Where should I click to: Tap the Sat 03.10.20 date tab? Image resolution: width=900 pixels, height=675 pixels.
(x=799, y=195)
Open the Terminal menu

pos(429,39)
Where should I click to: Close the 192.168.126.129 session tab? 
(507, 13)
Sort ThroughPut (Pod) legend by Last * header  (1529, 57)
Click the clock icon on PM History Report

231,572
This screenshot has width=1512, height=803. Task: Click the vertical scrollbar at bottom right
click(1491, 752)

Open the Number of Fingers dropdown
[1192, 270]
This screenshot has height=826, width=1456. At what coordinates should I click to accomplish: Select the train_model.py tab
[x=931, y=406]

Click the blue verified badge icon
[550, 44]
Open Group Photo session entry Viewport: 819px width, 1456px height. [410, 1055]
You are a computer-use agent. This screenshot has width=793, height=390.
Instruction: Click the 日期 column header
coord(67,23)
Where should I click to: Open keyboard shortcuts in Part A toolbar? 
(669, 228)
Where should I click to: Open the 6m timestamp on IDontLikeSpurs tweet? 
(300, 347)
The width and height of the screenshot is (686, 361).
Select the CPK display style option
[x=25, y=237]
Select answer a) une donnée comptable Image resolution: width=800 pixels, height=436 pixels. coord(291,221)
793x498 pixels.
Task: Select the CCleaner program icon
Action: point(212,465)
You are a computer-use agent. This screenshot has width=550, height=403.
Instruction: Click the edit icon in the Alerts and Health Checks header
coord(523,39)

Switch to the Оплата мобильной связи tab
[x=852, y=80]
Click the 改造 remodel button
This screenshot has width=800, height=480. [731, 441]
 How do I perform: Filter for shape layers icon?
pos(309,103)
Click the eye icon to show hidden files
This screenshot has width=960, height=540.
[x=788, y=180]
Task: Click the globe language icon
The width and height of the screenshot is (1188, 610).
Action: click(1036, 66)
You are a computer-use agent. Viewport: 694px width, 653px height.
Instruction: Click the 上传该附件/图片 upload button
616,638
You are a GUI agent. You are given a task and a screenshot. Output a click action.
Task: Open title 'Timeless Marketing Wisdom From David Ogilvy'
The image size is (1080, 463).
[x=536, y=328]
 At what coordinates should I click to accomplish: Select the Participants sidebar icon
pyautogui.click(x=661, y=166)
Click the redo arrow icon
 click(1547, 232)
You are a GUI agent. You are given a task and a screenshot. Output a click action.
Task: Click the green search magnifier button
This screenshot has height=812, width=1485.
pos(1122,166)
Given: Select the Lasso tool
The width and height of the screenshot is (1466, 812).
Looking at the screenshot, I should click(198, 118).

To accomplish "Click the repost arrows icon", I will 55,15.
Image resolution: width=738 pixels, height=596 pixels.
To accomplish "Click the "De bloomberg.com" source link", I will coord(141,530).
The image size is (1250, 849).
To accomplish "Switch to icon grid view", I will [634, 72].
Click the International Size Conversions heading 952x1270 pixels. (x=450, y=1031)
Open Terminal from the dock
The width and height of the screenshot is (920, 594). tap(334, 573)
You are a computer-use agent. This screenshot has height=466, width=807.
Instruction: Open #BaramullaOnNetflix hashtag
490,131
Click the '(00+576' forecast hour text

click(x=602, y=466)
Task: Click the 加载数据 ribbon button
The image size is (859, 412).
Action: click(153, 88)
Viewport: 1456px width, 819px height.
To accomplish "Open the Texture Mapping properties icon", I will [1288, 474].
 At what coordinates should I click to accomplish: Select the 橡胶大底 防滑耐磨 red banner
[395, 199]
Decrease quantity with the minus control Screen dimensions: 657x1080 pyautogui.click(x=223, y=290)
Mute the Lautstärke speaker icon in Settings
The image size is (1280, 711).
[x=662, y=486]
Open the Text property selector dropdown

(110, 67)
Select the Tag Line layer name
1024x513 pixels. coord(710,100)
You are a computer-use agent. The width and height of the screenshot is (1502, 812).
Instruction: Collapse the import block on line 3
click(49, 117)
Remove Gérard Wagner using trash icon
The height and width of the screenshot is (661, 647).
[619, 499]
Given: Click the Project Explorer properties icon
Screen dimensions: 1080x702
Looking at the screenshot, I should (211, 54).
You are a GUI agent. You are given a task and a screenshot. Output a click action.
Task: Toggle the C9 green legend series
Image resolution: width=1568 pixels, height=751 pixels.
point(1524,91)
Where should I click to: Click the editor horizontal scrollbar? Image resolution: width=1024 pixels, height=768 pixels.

• [What is required] Write each entry out again, exactly as it reads above.

• [Answer to the exercise]
Where should I click to: Tap the Sat 03.10.20 date tab? Image resolution: width=900 pixels, height=675 pixels.
(x=799, y=195)
Open the Terminal menu

pos(429,39)
Where should I click to: Close the 192.168.126.129 session tab? 
(507, 13)
Sort ThroughPut (Pod) legend by Last * header  (1529, 57)
Click the clock icon on PM History Report

231,572
This screenshot has width=1512, height=803. Task: Click the vertical scrollbar at bottom right
click(1491, 752)

Open the Number of Fingers dropdown
[1192, 270]
This screenshot has height=826, width=1456. At what coordinates should I click to accomplish: Select the train_model.py tab
[x=931, y=406]

Click the blue verified badge icon
[550, 44]
Open Group Photo session entry Viewport: 819px width, 1456px height. [410, 1055]
You are a computer-use agent. This screenshot has width=793, height=390.
Instruction: Click the 日期 column header
coord(67,23)
Where should I click to: Open keyboard shortcuts in Part A toolbar? 
(669, 228)
Where should I click to: Open the 6m timestamp on IDontLikeSpurs tweet? 
(300, 347)
The width and height of the screenshot is (686, 361).
Select the CPK display style option
[x=25, y=237]
Select answer a) une donnée comptable Image resolution: width=800 pixels, height=436 pixels. coord(291,221)
793x498 pixels.
Task: Select the CCleaner program icon
Action: point(212,465)
You are a computer-use agent. This screenshot has width=550, height=403.
Instruction: Click the edit icon in the Alerts and Health Checks header
coord(523,39)

Switch to the Оплата мобильной связи tab
[x=852, y=80]
Click the 改造 remodel button
This screenshot has width=800, height=480. [731, 441]
 How do I perform: Filter for shape layers icon?
pos(309,103)
Click the eye icon to show hidden files
This screenshot has width=960, height=540.
[x=788, y=180]
Task: Click the globe language icon
The width and height of the screenshot is (1188, 610).
Action: click(1036, 66)
You are a computer-use agent. Viewport: 694px width, 653px height.
Instruction: Click the 上传该附件/图片 upload button
616,638
You are a GUI agent. You are given a task and a screenshot. Output a click action.
Task: Open title 'Timeless Marketing Wisdom From David Ogilvy'
The image size is (1080, 463).
[x=536, y=328]
 At what coordinates should I click to accomplish: Select the Participants sidebar icon
pyautogui.click(x=661, y=166)
Click the redo arrow icon
 click(1547, 232)
You are a GUI agent. You are given a task and a screenshot. Output a click action.
Task: Click the green search magnifier button
This screenshot has height=812, width=1485.
pos(1122,166)
Given: Select the Lasso tool
The width and height of the screenshot is (1466, 812).
Looking at the screenshot, I should click(198, 118).

To accomplish "Click the repost arrows icon", I will 55,15.
Image resolution: width=738 pixels, height=596 pixels.
To accomplish "Click the "De bloomberg.com" source link", I will coord(141,530).
The image size is (1250, 849).
To accomplish "Switch to icon grid view", I will [634, 72].
Click the International Size Conversions heading 952x1270 pixels. (x=450, y=1031)
Open Terminal from the dock
The width and height of the screenshot is (920, 594). tap(334, 573)
You are a computer-use agent. This screenshot has height=466, width=807.
Instruction: Open #BaramullaOnNetflix hashtag
490,131
Click the '(00+576' forecast hour text

click(x=602, y=466)
Task: Click the 加载数据 ribbon button
The image size is (859, 412).
Action: click(153, 88)
Viewport: 1456px width, 819px height.
To accomplish "Open the Texture Mapping properties icon", I will [1288, 474].
 At what coordinates should I click to accomplish: Select the 橡胶大底 防滑耐磨 red banner
[395, 199]
Decrease quantity with the minus control Screen dimensions: 657x1080 pyautogui.click(x=223, y=290)
Mute the Lautstärke speaker icon in Settings
The image size is (1280, 711).
[x=662, y=486]
Open the Text property selector dropdown

(110, 67)
Select the Tag Line layer name
1024x513 pixels. coord(710,100)
You are a computer-use agent. The width and height of the screenshot is (1502, 812).
Instruction: Collapse the import block on line 3
click(49, 117)
Remove Gérard Wagner using trash icon
The height and width of the screenshot is (661, 647).
[619, 499]
Given: Click the Project Explorer properties icon
Screen dimensions: 1080x702
Looking at the screenshot, I should (211, 54).
You are a GUI agent. You are given a task and a screenshot. Output a click action.
Task: Toggle the C9 green legend series
Image resolution: width=1568 pixels, height=751 pixels.
point(1524,91)
Where should I click to: Click the editor horizontal scrollbar? Image resolution: width=1024 pixels, height=768 pixels.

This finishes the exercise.